→ Work request 1: According to the article on identifying burned Israeli bodies, how many of the 950 civilian corpses sent to the National Center for Forensic Medicine were still unidentified on Monday afternoon?
→ Work request 2: Continue the article on identifying burned Israeli bodies from where it stops.

'The magnitude is terrible': The grim task of identifying burned Israeli bodies
FeatureOf the 950 civilian corpses sent to the National Center for Forensic Medicine, nearly 400 were still unidentified on Monday afternoon. Forensic anthropologists stressed the difficulty of their task and described burned and tortured bodies.
On Sunday, October 15, in the afternoon light, a father's voice trembled in the middle of the Givat Shaul cemetery in Jerusalem. He was speaking one last time to his son, Idan, who died in the Hamas terrorist attack on October 7. "After eight days, at last, you can rest in peace." Several hundred relatives listened to the prayer and the song of his older sister. They then accompanied the 25-year-old to his grave in the hills of the Holy City. "We got the call yesterday. After Shabbat. And our lives changed forever," said Idan's brother, tearfully.

Families dreaded the call from the authorities, many of them having counted their loved ones among the missing. It was a long time coming. Either the bodies had only recently been found, or they were so badly damaged they were difficult to identify.
The latest death toll is 1,400 from Hamas's attack on October 7, which provoked an airstrike from Israel that killed more than 2,750 people in the Gaza Strip. Since October 7, Israel has been burying its dead, every day, by the dozens and dozens in the country's cemeteries. "I'm on my fourth funeral, including one of my best friends," said Yovel R., 25, a student in Tel Aviv. The small size of the country means that many Israelis have gone to two, three, sometimes even five 10 ten ceremonies over the past week.

→ Supplied records:
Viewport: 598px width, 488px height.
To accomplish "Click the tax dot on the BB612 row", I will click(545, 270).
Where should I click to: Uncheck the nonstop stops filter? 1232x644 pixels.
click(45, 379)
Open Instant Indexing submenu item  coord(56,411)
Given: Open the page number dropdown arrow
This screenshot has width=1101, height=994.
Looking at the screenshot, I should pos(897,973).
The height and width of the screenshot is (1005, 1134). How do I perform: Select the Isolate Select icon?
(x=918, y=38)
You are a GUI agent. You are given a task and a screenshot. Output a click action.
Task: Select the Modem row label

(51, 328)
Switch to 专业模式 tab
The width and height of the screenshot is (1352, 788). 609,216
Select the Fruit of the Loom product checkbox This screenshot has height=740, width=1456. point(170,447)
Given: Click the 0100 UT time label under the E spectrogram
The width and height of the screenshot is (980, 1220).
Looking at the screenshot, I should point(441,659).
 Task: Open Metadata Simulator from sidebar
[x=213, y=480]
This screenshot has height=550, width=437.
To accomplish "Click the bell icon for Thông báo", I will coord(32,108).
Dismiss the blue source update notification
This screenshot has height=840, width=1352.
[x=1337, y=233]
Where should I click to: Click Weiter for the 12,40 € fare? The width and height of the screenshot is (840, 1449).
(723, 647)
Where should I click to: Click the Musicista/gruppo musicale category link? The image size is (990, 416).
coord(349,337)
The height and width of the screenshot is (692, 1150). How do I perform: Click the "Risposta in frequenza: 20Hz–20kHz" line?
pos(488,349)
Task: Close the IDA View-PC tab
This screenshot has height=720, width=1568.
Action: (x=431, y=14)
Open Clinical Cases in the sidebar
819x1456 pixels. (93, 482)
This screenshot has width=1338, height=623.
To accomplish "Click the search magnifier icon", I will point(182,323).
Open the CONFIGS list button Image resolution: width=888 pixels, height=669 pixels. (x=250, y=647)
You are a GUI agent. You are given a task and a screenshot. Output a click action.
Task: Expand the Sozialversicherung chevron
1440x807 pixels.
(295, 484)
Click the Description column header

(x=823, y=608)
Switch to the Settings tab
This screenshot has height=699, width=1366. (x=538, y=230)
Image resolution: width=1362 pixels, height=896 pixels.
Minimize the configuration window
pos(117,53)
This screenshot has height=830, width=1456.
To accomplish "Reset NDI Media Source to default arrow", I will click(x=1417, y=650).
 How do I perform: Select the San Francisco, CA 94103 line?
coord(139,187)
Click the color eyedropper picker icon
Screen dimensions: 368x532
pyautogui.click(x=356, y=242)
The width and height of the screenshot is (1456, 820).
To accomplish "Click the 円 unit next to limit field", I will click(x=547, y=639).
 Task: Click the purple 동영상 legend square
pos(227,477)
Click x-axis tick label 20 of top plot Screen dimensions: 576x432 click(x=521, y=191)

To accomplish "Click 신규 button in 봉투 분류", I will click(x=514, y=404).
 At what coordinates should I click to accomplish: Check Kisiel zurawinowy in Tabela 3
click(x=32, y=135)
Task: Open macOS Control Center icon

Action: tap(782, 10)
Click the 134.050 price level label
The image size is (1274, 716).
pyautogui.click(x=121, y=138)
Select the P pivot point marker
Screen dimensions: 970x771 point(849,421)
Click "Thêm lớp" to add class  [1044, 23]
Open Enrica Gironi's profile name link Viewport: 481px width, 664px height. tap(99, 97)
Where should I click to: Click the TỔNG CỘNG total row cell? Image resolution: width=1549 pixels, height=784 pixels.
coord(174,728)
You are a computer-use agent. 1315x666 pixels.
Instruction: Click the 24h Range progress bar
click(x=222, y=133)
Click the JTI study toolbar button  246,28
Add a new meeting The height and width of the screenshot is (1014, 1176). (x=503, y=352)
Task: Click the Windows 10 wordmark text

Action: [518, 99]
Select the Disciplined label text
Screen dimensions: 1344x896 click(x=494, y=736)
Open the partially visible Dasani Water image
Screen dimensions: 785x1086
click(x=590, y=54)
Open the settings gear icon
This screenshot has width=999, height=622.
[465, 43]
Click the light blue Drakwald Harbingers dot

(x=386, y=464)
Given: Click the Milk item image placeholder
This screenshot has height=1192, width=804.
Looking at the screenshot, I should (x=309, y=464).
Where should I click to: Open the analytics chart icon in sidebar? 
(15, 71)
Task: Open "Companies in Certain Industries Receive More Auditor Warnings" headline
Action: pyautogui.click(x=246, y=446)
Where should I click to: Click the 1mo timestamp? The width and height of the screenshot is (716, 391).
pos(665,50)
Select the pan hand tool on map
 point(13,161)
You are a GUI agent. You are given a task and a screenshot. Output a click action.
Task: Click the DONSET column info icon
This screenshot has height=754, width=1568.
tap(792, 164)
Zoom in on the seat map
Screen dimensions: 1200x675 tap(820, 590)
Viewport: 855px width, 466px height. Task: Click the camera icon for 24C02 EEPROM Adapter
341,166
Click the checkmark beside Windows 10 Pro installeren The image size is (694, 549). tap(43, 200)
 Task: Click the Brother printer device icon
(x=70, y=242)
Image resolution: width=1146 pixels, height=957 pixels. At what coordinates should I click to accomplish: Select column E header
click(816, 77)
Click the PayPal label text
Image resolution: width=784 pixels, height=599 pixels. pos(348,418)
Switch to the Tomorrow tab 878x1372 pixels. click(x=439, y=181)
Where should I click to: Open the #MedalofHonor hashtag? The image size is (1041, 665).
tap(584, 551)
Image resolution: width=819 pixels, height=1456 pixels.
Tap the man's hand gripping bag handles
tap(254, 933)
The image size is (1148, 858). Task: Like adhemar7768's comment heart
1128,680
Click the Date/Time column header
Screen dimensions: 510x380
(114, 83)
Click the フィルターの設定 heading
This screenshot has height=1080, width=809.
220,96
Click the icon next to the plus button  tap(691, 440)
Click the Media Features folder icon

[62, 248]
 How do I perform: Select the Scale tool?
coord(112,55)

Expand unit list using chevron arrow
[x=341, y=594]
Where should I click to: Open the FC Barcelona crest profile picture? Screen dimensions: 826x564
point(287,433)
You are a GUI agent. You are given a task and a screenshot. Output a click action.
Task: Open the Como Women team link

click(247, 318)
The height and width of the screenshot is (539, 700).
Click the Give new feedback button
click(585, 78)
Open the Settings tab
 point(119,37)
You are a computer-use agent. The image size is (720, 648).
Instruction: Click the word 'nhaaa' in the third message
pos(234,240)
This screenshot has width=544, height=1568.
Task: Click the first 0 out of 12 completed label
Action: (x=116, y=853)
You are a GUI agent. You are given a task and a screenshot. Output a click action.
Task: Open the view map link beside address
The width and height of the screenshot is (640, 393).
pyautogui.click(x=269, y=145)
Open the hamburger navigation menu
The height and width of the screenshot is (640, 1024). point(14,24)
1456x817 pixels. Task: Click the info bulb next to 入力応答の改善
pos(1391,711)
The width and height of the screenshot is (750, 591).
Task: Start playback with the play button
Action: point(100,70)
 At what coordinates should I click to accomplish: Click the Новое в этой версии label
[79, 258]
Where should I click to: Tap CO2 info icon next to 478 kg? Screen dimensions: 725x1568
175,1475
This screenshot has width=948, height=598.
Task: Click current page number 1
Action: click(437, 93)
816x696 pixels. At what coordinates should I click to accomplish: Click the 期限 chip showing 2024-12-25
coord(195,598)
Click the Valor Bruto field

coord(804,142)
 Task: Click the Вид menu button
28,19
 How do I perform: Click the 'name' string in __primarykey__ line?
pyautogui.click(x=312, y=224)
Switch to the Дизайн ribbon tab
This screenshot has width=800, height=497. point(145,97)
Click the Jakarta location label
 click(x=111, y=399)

→ Exercise response 1: Nearly 400.

→ Exercise response 2:
Funeral services were initially overwhelmed by the number of bodies to be taken care of. So much so that ZAKA, a voluntary emergency response team in Israel, launched an appeal for donations. "Our teams are searching the fields around the kibbutzim and continue to find the bodies of those who tried to flee," said Mendi Habib, one of the organization's executives in the center of the country. "We transport them in trucks that can hold up to 50 bodies."

Many of the remains were too badly damaged to verify their identity. These bodies were first stored at the Shura military base before being transferred to a forensic identification center in Tel Aviv.
A colossal task
The smell was unbearable in the backyard of this center, which Le Monde visited, even in the open air. Some 15 corpses were in black plastic bags and placed on stretchers. They were waiting to be taken outside. Some of the smaller bags contained parts of human remains, salvaged from the many houses set on fire in the kibbutzim attacked near the Gaza Strip.
Technicians, accompanied by religious personnel, tended to the extremely damaged corpses. Several had been completely burned. A head was even more disfigured – as if it had burst.